Watch list or witch hunt?
President Rodrigo Duterte’s apology to Pangasinan Rep. Amado T. Espino Jr. and other officials whom he admitted to have been mistakenly included in the second watch list of suspected drug dealers/coddlers during a visit to a shabu factory in Pampanga province proved that not everything he declares in his addresses to the public should be taken as gospel truth.
Lest he blame the media anew for this debacle, let us remember for a time that it was he who promised to fully resolve the drug menace in four to six months this year, and that he sought for another six months extension to solve the problem.

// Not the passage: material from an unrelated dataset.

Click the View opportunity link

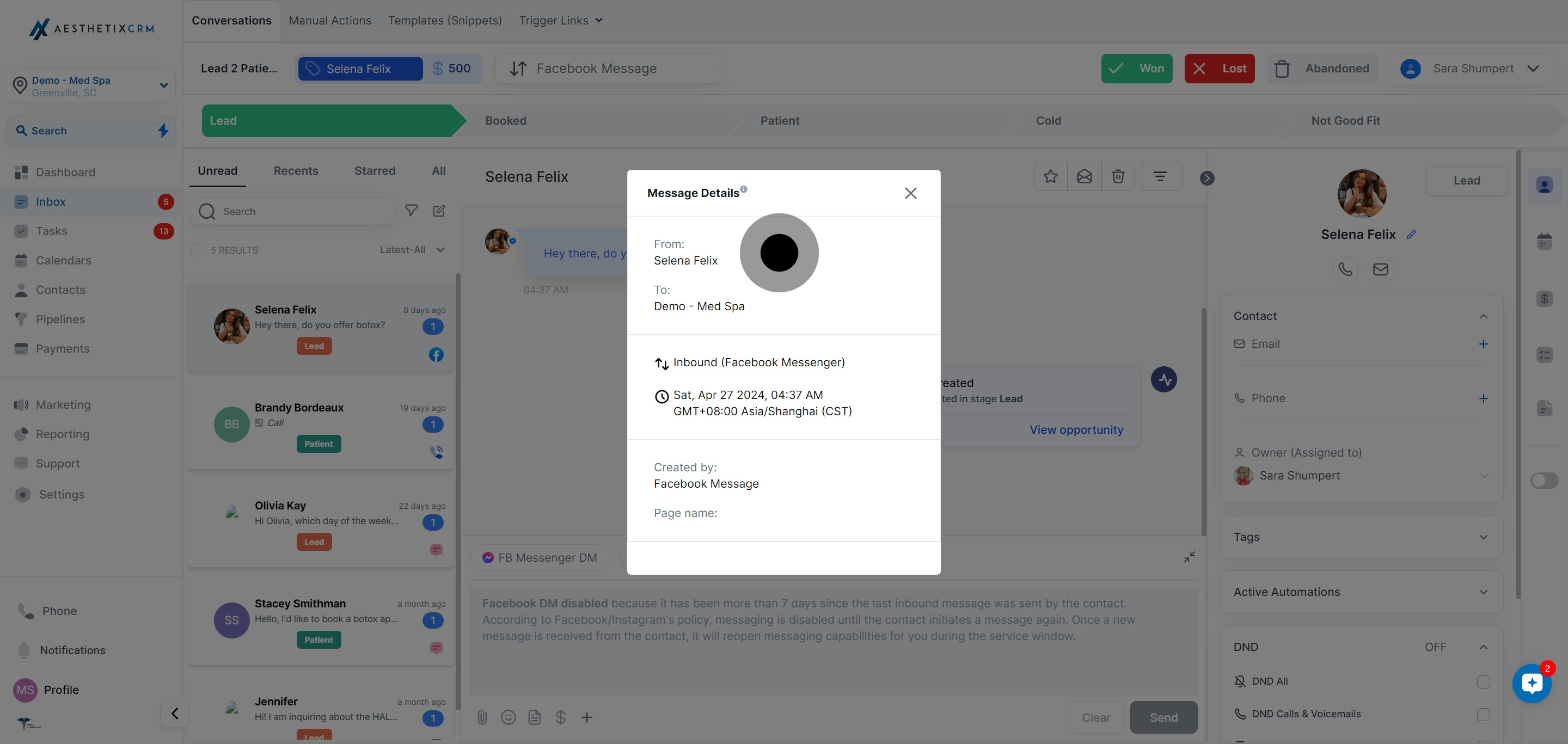coord(1076,429)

Did anyone realistically expect that Duterte’s self-described relentless war on illegal drugs won’t show any flaws whatsoever and that all this criticism from the US and the international community about the extrajudicial killings resulting from his war doesn’t have any semblance of legitimacy?

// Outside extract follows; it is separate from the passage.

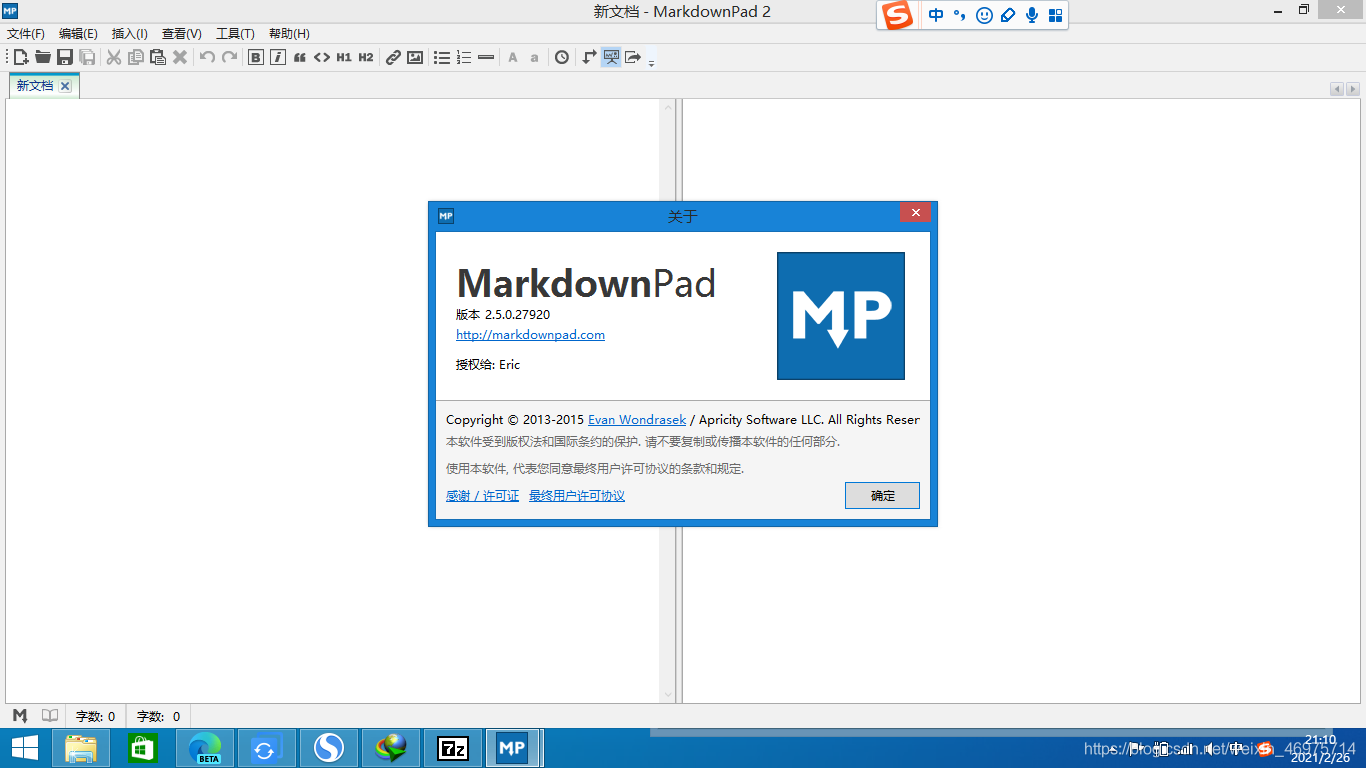This screenshot has height=768, width=1366.
Task: Close the 新文档 tab with its X
Action: (x=65, y=86)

Whatever the reasons behind the mistakes committed in his second watch list, the President isn’t one to shy away from declaring full responsibility for it as he himself repeated time and again ad nauseum.
Would his admission of lapses in the drug matrix that he presented to the public help clear the names of those he identified publicly as drug coddlers, which included former Cebu City mayor Michael Rama?

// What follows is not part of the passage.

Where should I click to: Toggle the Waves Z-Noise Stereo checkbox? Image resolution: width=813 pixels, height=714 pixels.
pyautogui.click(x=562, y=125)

Since they weren’t charged in court anyway, the President’s admission may be considered either as an acquittal or a definite clearing of their names. Exactly how foolproof is the President’s drug matrix and watch list anyway?
Duterte’s admission of lapses should merit at least a Congress inquiry on the methods and processes used by the police and the Department of Justice in identifying, verifying and double-checking those with alleged drug links.
If anything, the President’s admission may be taken as one of the several points of reference by a visiting United Nations (UN) contingent assigned to investigate the extrajudicial killings that claimed mostly drug suspects to determine if the Duterte administration is doing its job right in cracking down on criminals.
Alas, the Congress is too busy building a case against Sen. Leila De Lima and discrediting self-confessed Davao City Death Squad member Edgar Matobato to bother doing even a side investigation into the President’s drug matrix and watch list.
If anything, what’s also happening right now is a crackdown on the President’s critics and denunciation of anyone and any group who dares oppose, let alone question, the administration’s war on illegal drugs.
We hope the President and his people would do a better job in identifying and pursuing those identified as drug dealers and protectors. Otherwise, this watch list and drug matrix would be devalued as well and be considered a witch hunt.